Basel III, in all its glory. The chart you're looking at is a summary of what international regulators are going to do to try and stop another financial crisis from happening. The numbers atop this post are more important than anything in the financial regulation bill.
The first column is the most important. To simplify it a little, it's the amount of cash (or, to be more precise, common equity) banks have to hold, and it's measured as a percentage of total assets. This is the money that they'll have laying around in case their investments go bad and they need to start paying lenders back. This is the money, in other words, that will stand between the banks and insolvency. (Want a longer explanation? Head
here.)
Before the crisis, it was 2 percent. That turned out to be a terrible, terrible mistake. Want to know which banks survived the financial crisis? It was the banks with the most common equity, like JP Morgan. So the regulators at Basel are jacking it up: Now it begins at 4.5 percent. Then there's something called a "conservation buffer," which adds another 2.5 percent. If you don't have a conservation buffer, you get more regulatory scrutiny, you can't offer dividend payments, etc. In other words, you'll want a conservation buffer.
Then there's the "
countercyclical buffer." If credit is growing faster than the economy, banks have to keep as much as another 2.5 percent of common equity. So if all this was in place and enforced in 2006, banks would have needed 9.5 percent of common equity in 2006. If they'd had it, the economy would be in a much better place right now.

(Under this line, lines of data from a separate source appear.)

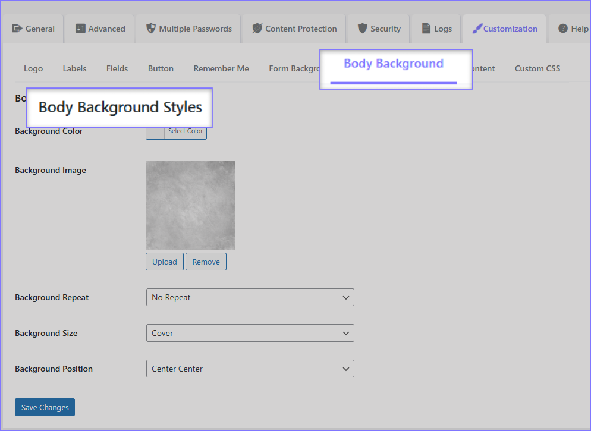Click the Security shield icon
The height and width of the screenshot is (431, 591).
(x=362, y=29)
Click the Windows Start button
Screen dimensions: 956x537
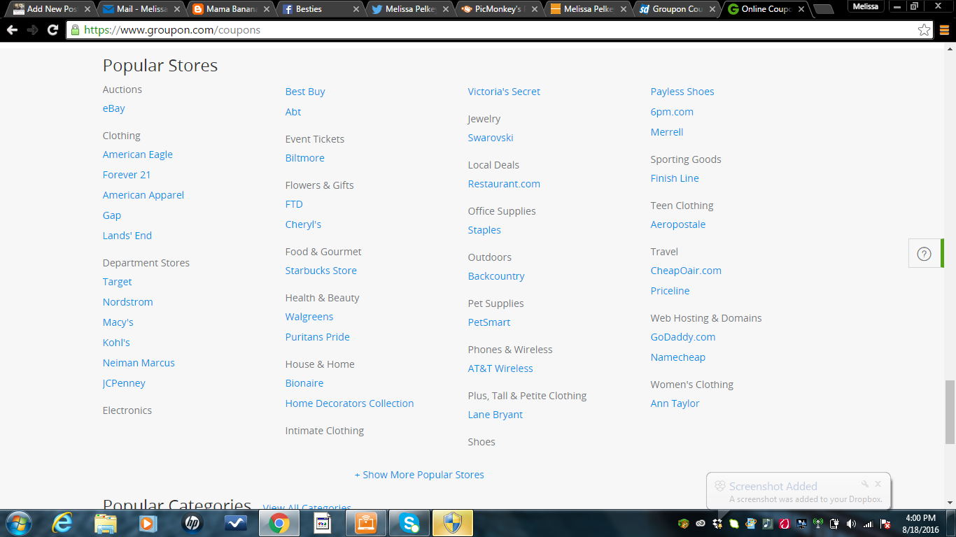[17, 523]
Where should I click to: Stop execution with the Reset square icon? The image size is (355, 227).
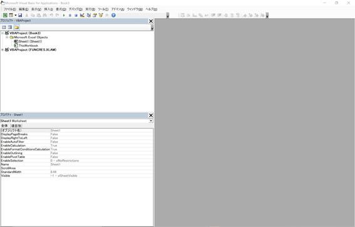pyautogui.click(x=76, y=15)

This agreement is supposed to phase in over the next eight years. Some people are worried about that, but I think it wise: The best time for banks to have high capital requirements is right before a crisis, but the worst time is right after one. If banks have to raise capital, they don't make loans. And if they don't make loans, the economy can't recover. We're actually
seeing a bit of that now, so I'm happy to see Basel move slowly.
moreMore
here.
Updated to add:
The Meaning of Basel: Cohen, Spillenkothen, Stiglitz Speak Out<...>
Simon Johnson
“They couldn’t do nothing after the greatest financial crisis since World War II, so they ended up doing the minimum. Even people I know who are pessimistic about the process are going to be disappointed.”
“You should have gotten to 15 percent one way or another,” he said of capital requirements. “When times are good you should have capital requirements up to 20 percent.”
“This is not contractionary if you raise capital in the right way. If you tell people to target the ratio, then yes they may shrink the asset side of their balance sheet but if you make them raise capital, which is what they did in the U.S. after the stress test, then that is not at all contractionary.”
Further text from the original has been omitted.